Accuracy of Computer-Aided Diagnosis of Melanoma: A Meta-analysis

JAMA Dermatol. 2019 Nov 1;155(11):1291-1299. doi: 10.1001/jamadermatol.2019.1375.

Abstract

Importance: The recent advances in the field of machine learning have raised expectations that computer-aided diagnosis will become the standard for the diagnosis of melanoma.

Objective: To critically review the current literature and compare the diagnostic accuracy of computer-aided diagnosis with that of human experts.

Data sources: The MEDLINE, arXiv, and PubMed Central databases were searched to identify eligible studies published between January 1, 2002, and December 31, 2018.

Study selection: Studies that reported on the accuracy of automated systems for melanoma were selected. Search terms included melanoma, diagnosis, detection, computer aided, and artificial intelligence.

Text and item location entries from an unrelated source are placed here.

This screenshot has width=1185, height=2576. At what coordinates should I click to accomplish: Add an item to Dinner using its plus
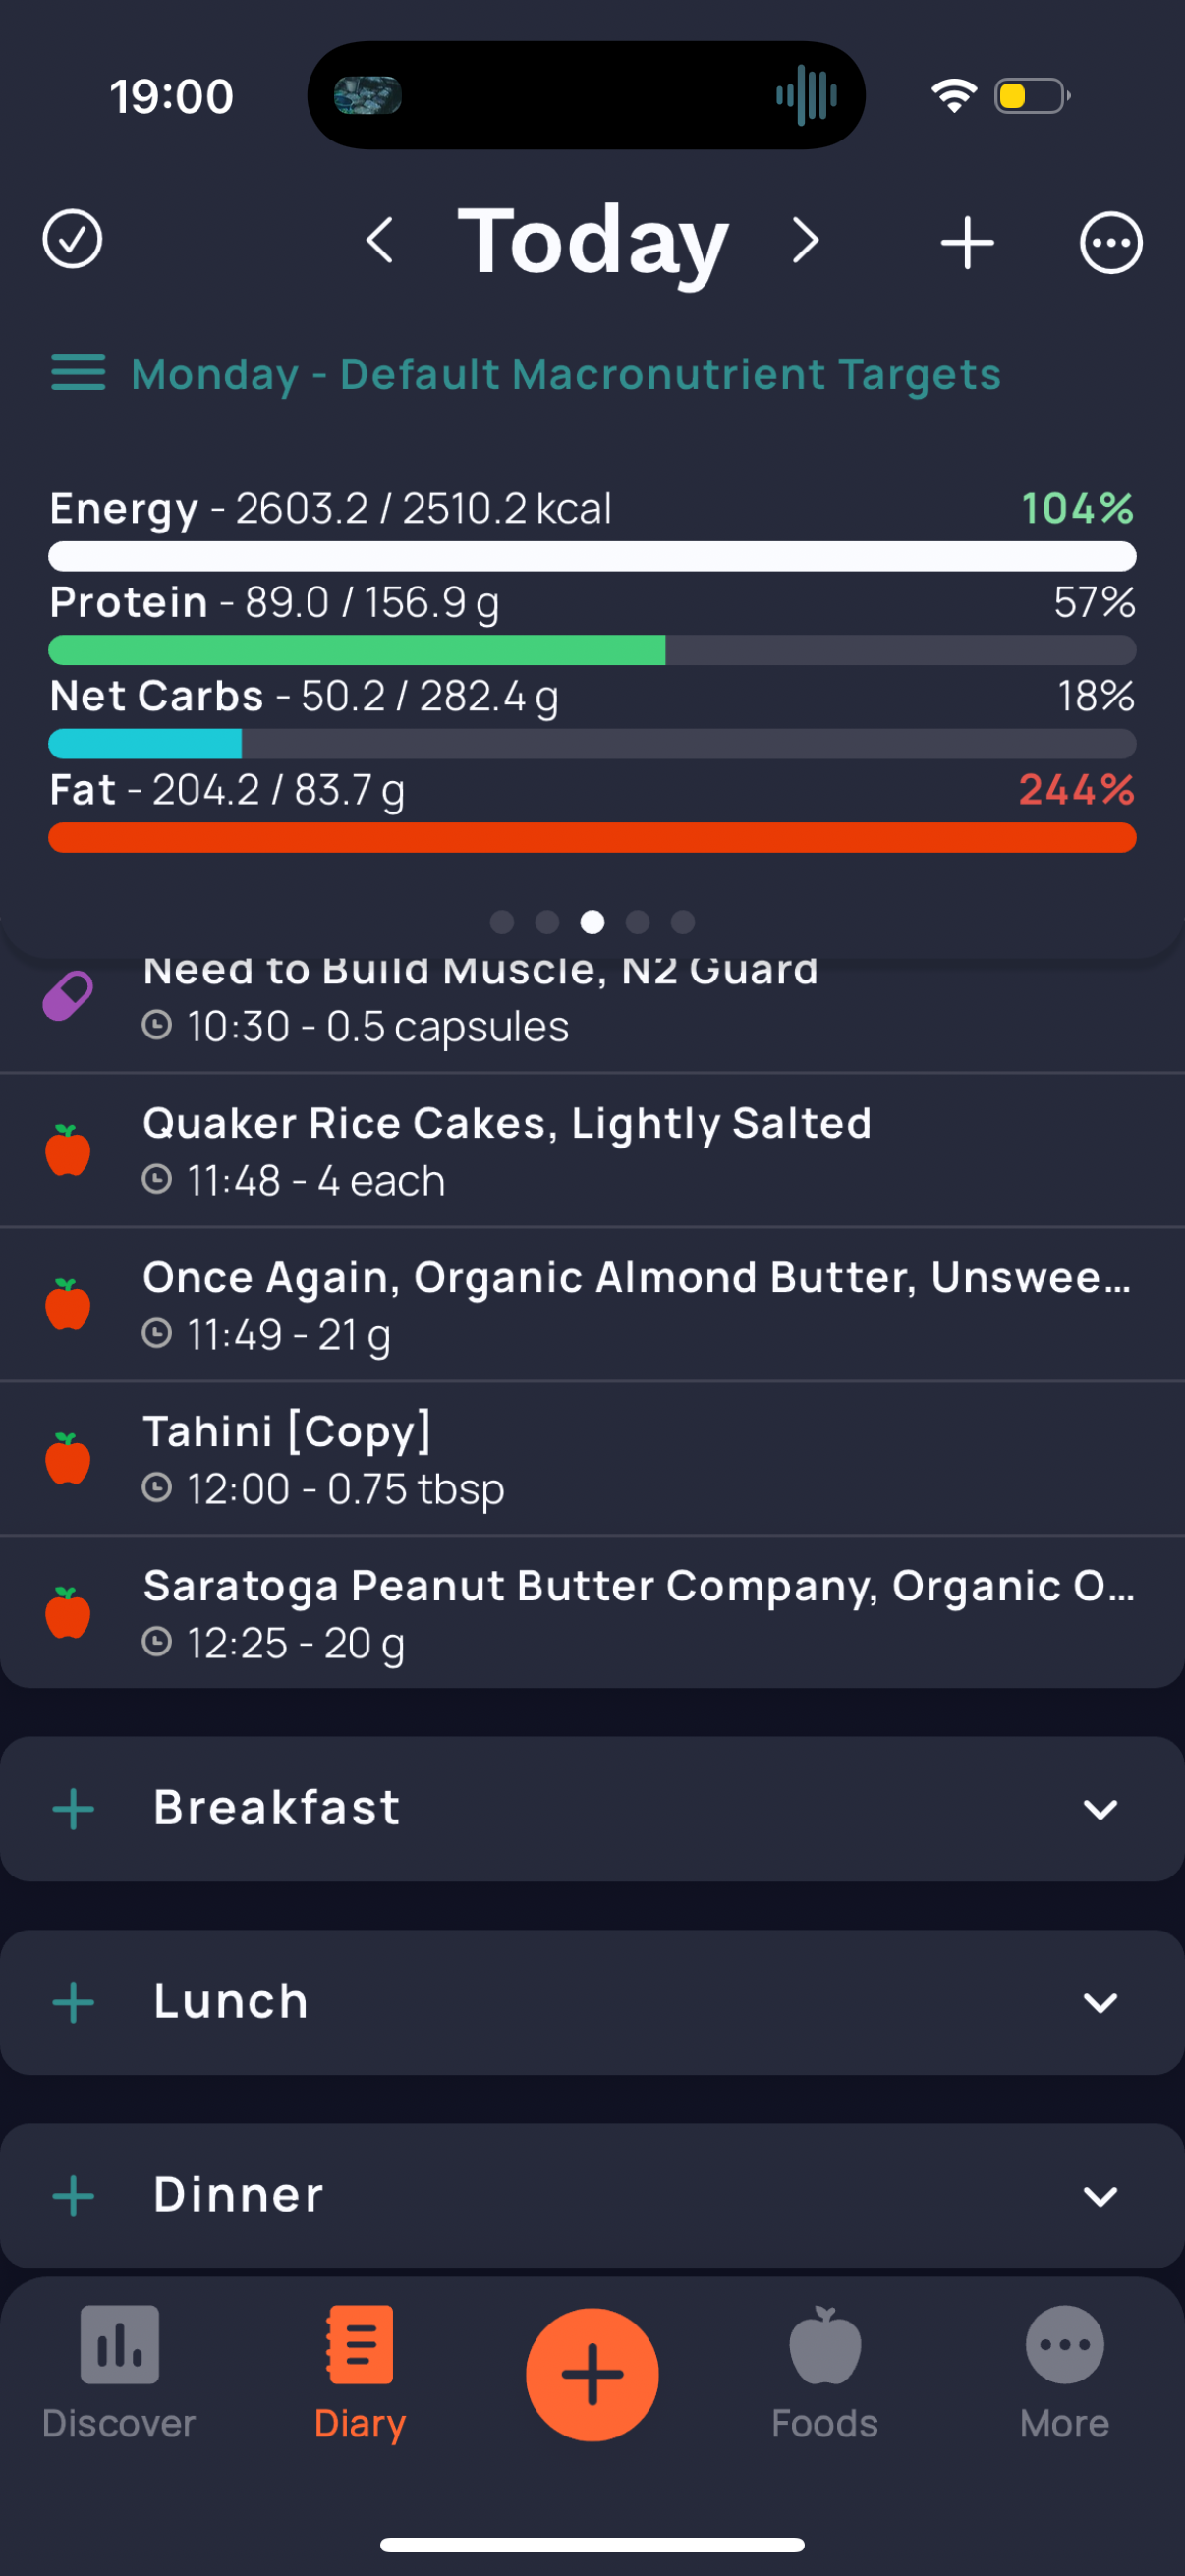click(73, 2196)
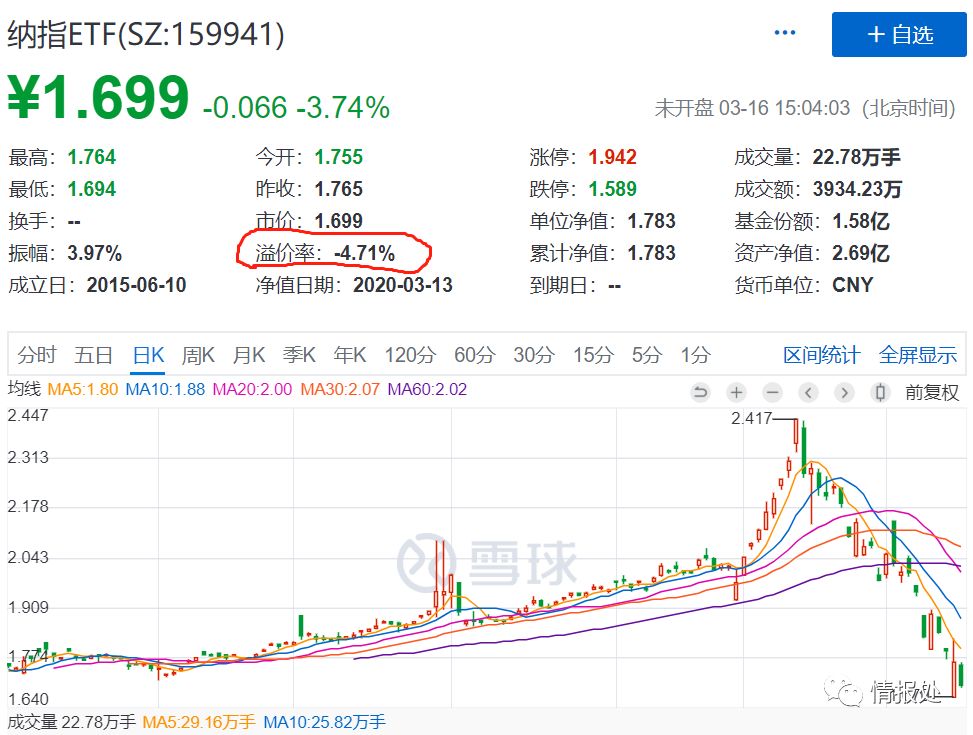Image resolution: width=973 pixels, height=735 pixels.
Task: Toggle 前复权 price adjustment mode
Action: click(x=930, y=394)
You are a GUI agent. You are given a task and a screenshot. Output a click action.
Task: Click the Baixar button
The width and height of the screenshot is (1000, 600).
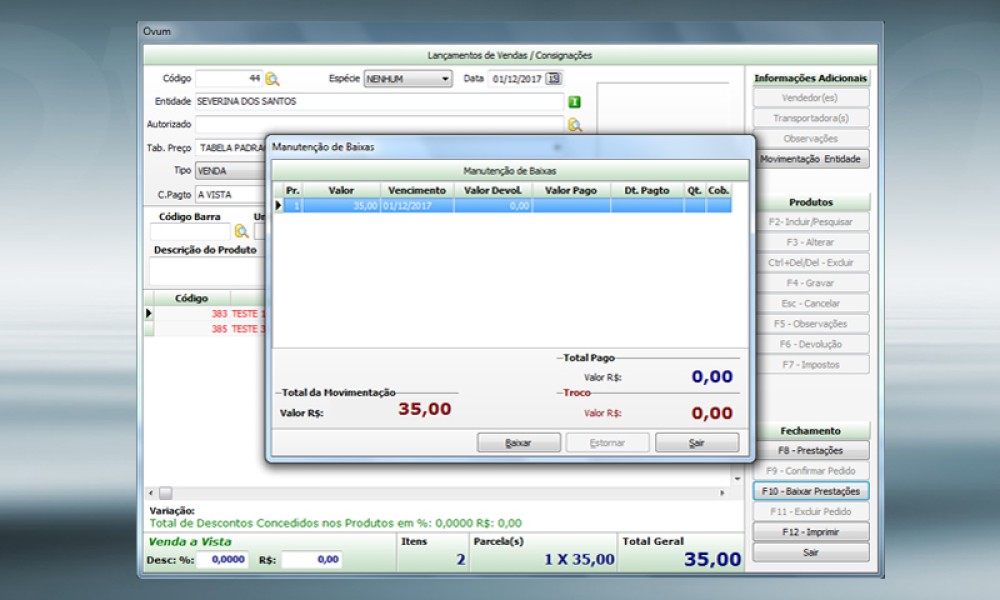pos(518,442)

Data extraction and synthesis: Evaluation of the risk of bias was performed using the QUADAS-2 tool, and quality assessment was based on predefined criteria. Data were analyzed from February 1 to March 10, 2019.

Main outcomes and measures: Summary estimates of sensitivity and specificity and summary receiver operating characteristic curves were the primary outcomes.

Results: The literature search yielded 1694 potentially eligible studies, of which 132 were included and 70 offered sufficient information for a quantitative analysis. Most studies came from the field of computer science. Prospective clinical studies were rare. Combining the results for automated systems gave a melanoma sensitivity of 0.74 (95% CI, 0.66-0.80) and a specificity of 0.84 (95% CI, 0.79-0.88). Sensitivity was lower in studies that used independent test sets than in those that did not (0.51; 95% CI, 0.34-0.69 vs 0.82; 95% CI, 0.77-0.86; P < .001); however, the specificity was similar (0.83; 95% CI, 0.71-0.91 vs 0.85; 95% CI, 0.80-0.88; P = .67). In comparison with dermatologists' diagnosis, computer-aided diagnosis showed similar sensitivities and a 10 percentage points lower specificity, but the difference was not statistically significant. Studies were heterogeneous and substantial risk of bias was found in all but 4 of the 70 studies included in the quantitative analysis.

Conclusions and relevance: Although the accuracy of computer-aided diagnosis for melanoma detection is comparable to that of experts, the real-world applicability of these systems is unknown and potentially limited owing to overfitting and the risk of bias of the studies at hand.